Breitbart Business Digest: Nixon Era Unemployment Claims

The Department of Labor said that there were just 187,000 new claims for unemployment benefits last week, the lowest level since September 1969. Since unemployment claims are a proxy for layoffs, this suggests that fewer people were thrown off the job last week than any time since Richard Nixon’s first year in the White House.

This actually understates just how tight the U.S. labor market is right now. Back in 1969, the total U.S. workforce was around half the size it is today, and the inflation-adjusted size of the economy was about one-quarter of what it is today. So those 182,000 unfortunates who went on the dole back in the first week of September 1969 were a bigger part of the workforce than this year’s 187,000.

Economists are constantly telling us that jobless claims can be volatile from week to week, so it is better to look at the four-week moving average of claims. This fell to 211,750 from 223,250. And while we are sure President Joe Biden will eagerly claim credit for this very low level of unemployment, it should not be forgotten that we were very close to these levels of new claims back before the pandemic struck. The four-week average for the week that ended on March 7, 2020 was 215,250.

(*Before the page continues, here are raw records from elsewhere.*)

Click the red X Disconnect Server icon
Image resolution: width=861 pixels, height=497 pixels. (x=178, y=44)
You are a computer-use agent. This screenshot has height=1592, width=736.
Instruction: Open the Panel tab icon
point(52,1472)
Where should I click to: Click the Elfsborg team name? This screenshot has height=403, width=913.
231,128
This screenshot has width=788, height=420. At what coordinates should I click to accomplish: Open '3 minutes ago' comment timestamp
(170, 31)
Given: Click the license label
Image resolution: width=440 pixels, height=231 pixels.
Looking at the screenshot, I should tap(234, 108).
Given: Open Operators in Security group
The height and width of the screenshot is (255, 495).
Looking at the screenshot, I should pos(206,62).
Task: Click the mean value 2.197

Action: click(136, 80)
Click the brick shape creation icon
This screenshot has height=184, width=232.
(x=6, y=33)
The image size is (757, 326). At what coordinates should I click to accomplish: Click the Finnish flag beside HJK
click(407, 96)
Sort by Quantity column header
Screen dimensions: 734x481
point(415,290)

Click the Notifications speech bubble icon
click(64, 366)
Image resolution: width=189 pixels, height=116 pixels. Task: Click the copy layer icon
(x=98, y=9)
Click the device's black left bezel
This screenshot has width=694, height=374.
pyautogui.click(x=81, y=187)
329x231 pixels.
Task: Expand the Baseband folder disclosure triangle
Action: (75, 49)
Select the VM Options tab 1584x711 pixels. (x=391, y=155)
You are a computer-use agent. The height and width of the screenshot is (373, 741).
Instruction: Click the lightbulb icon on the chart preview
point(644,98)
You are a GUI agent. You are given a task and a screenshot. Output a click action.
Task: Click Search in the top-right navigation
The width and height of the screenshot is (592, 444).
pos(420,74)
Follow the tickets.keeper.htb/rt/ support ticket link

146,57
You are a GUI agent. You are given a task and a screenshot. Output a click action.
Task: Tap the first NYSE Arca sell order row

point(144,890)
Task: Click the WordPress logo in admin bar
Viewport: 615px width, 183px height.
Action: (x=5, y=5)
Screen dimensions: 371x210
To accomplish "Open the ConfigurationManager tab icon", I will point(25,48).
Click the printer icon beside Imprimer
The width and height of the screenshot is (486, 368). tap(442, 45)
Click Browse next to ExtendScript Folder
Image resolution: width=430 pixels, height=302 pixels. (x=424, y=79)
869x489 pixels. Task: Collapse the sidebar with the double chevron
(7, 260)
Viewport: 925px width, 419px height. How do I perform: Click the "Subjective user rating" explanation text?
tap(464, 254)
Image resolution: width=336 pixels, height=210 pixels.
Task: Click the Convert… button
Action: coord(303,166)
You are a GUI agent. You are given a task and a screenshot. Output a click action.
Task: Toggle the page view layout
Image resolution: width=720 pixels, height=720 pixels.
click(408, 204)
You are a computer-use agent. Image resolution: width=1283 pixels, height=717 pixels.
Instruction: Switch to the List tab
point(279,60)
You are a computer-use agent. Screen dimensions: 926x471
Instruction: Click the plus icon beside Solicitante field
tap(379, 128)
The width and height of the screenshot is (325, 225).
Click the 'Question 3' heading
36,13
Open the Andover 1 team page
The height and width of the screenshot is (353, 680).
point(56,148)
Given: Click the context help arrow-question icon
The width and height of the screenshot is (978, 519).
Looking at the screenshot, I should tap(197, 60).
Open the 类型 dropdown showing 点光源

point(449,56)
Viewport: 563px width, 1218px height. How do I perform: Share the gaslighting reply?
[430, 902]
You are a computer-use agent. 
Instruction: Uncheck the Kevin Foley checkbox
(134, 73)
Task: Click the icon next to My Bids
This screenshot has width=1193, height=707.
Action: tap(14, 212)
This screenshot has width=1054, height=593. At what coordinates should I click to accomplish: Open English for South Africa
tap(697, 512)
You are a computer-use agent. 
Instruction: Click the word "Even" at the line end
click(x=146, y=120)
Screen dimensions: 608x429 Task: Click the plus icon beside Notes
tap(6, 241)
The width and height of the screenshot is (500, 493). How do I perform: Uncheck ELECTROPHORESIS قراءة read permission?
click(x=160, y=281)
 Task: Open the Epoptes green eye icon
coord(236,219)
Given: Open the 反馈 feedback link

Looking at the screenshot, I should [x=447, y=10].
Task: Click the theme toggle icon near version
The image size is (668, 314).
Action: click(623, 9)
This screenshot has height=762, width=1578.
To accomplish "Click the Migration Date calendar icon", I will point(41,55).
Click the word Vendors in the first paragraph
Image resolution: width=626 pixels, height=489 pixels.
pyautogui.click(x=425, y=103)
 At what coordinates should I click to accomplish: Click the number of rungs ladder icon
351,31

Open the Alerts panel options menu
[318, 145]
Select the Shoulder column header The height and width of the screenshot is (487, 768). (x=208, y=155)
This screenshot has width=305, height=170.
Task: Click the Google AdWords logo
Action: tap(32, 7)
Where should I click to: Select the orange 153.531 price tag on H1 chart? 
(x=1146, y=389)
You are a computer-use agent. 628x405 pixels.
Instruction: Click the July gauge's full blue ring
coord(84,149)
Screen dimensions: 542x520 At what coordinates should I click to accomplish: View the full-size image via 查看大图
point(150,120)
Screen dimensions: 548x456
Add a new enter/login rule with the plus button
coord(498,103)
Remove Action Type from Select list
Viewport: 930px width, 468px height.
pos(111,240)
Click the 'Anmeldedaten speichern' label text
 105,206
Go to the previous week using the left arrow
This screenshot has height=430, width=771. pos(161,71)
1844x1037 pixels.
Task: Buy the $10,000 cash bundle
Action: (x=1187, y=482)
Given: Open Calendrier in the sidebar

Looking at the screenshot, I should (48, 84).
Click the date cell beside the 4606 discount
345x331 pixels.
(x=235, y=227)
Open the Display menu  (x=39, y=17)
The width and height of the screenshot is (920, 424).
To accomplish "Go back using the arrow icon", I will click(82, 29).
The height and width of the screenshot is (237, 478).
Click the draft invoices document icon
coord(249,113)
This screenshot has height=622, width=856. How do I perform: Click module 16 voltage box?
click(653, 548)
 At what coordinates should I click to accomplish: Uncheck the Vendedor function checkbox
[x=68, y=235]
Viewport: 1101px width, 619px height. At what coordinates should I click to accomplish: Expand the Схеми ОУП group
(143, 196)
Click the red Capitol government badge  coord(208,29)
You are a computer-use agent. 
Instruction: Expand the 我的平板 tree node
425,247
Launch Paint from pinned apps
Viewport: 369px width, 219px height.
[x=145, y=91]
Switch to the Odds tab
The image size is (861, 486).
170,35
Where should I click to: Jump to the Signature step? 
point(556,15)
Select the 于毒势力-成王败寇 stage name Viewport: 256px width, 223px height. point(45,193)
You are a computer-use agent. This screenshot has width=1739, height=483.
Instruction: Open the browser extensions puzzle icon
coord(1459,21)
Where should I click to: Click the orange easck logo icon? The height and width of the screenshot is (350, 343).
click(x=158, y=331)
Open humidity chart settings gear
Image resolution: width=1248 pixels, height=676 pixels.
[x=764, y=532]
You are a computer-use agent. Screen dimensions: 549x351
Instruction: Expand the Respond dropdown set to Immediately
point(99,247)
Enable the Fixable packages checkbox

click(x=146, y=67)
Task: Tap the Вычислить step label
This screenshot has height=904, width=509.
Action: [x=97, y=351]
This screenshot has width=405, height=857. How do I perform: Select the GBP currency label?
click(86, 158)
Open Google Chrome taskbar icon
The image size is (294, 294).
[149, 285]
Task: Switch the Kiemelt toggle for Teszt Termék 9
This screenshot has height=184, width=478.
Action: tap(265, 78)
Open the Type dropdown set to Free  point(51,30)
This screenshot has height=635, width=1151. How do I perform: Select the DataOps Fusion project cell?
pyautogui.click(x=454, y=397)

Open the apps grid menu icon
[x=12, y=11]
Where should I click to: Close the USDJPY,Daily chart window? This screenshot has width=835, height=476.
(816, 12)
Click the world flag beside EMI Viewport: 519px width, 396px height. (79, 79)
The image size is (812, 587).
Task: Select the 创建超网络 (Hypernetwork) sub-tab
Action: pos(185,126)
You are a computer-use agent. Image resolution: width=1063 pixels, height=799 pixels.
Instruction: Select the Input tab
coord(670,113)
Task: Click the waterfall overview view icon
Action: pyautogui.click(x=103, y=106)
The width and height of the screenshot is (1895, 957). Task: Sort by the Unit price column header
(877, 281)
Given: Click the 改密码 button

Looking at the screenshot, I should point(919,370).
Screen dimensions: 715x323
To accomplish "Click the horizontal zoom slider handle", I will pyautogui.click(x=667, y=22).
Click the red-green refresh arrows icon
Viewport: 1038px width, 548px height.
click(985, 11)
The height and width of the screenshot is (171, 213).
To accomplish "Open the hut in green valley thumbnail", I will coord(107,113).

So what we are seeing now is a return to what had been a very low level of layoffs throughout the first three years of Donald Trump’s administration. In 2022, however, there’s an added twist: the explosion of inflation that has sent prices racing at a four-decade high pace. This means that employers seeking to expand their payrolls will not only encounter a fully-employed workforce of workers who must be wooed away from competitors, but also a workforce of workers who are experiencing a surge in their cost of living. Where pre-pandemic workers might have enjoyed more negotiating power than just a few years before because of low levels of unemployment, they weren’t necessarily motivated to push wages higher because prices weren’t rising. Now anyone driving past a gas station has all the motivation they need to push for higher pay.

The JOLTS data indicated that quitting and hiring is up. The best interpretation of that is that workers are increasingly quitting one job for a better paid job. That puts upward pressure on the wages at both employers. The company that loses the worker often finds it needs to bid up wages to fill the vacancy and prevent more defections. The workers at the place where the new worker got a job at the higher wage could also pressure their boss for bigger paychecks.

Employers will seek to pass on the costs of higher wages to customers, of course. Which means that we are likely still in the early stages of this inflationary surge.